» Exercise objective: Go through the lines below and copy each one that holds the string "pixel".

** Input follows **

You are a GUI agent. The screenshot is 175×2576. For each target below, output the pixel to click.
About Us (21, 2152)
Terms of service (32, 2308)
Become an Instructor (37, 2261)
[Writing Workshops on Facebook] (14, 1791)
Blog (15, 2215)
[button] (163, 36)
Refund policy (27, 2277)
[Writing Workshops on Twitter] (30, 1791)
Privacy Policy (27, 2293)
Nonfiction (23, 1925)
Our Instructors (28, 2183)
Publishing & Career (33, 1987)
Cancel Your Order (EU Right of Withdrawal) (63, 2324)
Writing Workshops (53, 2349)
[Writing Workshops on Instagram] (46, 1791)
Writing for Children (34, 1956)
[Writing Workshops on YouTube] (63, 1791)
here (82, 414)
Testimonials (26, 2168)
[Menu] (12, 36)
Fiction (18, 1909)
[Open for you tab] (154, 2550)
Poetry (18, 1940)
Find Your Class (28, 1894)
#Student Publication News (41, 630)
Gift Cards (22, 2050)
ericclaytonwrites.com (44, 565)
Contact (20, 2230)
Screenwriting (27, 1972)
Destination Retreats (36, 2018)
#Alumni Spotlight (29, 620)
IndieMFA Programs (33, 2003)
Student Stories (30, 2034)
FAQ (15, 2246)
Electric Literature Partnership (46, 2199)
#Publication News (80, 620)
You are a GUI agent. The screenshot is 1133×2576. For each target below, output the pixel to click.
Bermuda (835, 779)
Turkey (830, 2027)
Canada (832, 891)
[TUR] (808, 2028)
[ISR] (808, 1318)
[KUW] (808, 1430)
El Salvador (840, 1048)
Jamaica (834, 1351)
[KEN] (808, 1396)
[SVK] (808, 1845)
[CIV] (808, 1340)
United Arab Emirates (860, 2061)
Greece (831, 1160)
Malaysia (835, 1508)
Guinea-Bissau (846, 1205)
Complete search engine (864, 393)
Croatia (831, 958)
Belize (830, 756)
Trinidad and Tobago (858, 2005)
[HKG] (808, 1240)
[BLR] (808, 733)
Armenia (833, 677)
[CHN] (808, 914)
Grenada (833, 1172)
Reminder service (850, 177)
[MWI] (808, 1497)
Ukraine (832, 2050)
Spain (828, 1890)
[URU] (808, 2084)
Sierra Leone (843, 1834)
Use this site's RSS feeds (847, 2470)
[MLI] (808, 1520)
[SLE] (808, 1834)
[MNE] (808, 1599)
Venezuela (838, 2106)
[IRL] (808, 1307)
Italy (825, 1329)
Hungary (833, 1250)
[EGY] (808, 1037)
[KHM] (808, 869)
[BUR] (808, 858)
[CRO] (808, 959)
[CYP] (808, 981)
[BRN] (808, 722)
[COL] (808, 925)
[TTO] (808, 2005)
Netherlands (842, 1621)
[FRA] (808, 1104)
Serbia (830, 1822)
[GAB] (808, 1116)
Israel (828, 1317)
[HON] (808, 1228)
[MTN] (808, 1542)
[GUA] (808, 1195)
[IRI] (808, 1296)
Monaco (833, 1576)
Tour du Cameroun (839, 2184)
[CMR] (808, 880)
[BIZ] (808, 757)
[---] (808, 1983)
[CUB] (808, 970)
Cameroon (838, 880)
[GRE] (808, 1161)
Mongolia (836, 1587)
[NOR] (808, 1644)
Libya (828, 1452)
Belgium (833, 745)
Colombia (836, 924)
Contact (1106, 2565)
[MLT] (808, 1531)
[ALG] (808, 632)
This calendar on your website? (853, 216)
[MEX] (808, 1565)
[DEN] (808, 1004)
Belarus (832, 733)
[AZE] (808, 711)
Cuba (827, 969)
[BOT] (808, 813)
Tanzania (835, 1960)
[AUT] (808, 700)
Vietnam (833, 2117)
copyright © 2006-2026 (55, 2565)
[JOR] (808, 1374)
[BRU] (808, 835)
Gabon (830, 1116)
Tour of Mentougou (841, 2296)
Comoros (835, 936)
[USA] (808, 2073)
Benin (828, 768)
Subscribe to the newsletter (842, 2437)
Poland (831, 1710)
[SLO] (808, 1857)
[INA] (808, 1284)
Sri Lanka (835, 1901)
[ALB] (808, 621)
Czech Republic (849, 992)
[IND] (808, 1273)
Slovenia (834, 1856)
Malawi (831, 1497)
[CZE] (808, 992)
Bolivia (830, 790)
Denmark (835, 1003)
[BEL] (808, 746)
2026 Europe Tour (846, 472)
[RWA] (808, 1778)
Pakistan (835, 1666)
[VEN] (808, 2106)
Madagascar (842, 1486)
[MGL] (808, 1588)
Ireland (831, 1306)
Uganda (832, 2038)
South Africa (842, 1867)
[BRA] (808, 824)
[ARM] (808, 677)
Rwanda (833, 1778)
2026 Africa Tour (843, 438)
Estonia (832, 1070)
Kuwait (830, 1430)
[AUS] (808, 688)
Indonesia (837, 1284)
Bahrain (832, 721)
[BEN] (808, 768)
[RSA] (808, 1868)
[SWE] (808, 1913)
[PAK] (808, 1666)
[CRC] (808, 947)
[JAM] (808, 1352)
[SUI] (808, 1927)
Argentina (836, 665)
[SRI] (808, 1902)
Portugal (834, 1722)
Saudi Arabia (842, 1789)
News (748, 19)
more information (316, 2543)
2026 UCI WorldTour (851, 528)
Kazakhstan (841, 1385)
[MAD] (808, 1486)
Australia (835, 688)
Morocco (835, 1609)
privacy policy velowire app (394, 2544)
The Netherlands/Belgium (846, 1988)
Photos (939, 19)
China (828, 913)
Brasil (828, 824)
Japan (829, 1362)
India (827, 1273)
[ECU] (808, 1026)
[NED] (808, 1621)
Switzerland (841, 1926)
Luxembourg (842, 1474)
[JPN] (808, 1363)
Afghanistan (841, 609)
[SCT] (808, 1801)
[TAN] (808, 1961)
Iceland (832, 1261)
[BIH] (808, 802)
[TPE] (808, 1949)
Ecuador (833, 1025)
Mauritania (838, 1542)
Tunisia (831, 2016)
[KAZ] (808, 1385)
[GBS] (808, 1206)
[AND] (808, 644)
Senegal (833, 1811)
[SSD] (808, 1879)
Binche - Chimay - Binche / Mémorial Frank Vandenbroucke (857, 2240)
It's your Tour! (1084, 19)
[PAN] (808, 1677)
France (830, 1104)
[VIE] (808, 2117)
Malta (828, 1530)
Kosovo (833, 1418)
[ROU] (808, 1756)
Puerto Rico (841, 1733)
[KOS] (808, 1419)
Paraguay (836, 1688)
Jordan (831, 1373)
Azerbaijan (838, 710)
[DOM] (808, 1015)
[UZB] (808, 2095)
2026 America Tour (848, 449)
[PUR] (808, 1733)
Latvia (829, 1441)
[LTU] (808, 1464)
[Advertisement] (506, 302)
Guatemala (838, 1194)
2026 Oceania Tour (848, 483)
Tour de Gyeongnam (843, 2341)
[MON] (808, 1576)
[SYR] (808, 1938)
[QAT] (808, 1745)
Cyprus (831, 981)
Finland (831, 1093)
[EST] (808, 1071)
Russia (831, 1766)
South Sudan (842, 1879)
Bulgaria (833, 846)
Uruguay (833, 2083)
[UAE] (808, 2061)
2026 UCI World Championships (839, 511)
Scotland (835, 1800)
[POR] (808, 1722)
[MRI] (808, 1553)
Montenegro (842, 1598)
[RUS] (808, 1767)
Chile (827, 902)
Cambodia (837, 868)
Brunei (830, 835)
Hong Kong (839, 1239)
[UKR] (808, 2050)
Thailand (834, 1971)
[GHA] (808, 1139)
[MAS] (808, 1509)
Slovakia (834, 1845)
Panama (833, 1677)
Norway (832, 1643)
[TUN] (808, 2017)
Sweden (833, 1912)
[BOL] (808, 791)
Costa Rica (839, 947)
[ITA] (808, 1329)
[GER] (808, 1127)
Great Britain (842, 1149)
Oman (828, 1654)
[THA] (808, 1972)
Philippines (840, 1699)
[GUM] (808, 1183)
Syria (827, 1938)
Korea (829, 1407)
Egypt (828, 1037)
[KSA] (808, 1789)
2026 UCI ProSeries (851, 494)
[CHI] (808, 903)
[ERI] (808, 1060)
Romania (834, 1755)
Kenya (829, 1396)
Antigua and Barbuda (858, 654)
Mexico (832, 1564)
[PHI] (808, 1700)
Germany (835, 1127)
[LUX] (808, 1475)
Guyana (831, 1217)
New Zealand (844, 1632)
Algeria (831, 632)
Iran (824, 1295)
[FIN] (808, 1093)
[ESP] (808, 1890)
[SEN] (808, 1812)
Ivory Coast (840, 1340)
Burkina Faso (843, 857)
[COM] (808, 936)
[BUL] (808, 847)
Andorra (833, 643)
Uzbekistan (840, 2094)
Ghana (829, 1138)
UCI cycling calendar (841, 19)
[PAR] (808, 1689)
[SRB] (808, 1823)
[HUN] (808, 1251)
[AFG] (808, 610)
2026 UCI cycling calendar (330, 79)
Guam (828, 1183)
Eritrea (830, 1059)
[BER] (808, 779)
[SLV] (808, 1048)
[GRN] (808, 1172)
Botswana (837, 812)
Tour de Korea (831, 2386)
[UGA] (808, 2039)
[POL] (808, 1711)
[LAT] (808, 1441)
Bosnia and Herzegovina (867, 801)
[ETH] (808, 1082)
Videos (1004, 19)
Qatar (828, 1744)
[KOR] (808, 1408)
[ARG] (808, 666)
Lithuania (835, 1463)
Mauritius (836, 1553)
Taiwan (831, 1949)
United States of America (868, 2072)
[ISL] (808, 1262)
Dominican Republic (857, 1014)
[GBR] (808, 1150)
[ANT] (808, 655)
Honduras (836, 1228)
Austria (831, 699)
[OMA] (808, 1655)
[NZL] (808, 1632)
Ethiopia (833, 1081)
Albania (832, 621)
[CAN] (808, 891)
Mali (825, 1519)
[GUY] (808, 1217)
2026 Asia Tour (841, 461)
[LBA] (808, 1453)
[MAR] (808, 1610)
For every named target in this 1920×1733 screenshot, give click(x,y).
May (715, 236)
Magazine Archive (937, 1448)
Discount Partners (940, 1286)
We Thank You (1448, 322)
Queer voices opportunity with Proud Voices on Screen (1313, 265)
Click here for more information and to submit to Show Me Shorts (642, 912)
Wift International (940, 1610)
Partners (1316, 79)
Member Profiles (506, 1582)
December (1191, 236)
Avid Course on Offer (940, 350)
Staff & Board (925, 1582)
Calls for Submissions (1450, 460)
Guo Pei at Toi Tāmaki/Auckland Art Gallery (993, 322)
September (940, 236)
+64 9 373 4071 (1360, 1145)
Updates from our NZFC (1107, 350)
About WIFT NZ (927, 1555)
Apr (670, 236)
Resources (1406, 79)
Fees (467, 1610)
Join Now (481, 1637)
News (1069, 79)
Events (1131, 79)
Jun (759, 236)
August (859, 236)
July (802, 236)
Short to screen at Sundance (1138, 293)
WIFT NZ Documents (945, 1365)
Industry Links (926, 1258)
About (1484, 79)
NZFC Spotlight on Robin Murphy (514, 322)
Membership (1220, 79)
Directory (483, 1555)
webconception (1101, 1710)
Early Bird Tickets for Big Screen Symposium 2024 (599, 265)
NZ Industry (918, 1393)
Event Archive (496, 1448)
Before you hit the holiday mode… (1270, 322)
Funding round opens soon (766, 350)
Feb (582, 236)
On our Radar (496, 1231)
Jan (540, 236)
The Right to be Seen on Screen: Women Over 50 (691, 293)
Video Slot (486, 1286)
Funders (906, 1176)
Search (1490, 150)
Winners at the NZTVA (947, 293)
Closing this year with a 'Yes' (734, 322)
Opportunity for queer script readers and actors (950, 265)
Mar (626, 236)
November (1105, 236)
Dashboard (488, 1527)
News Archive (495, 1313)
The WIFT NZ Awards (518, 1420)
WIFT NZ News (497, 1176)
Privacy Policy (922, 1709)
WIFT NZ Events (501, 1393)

** End of Input **

» Answer space:
You are a GUI agent. The screenshot is 175×2576. For each target below, output the pixel to click.
You are a GUI agent. The screenshot is 1133×2576. For each target below, output the pixel to click.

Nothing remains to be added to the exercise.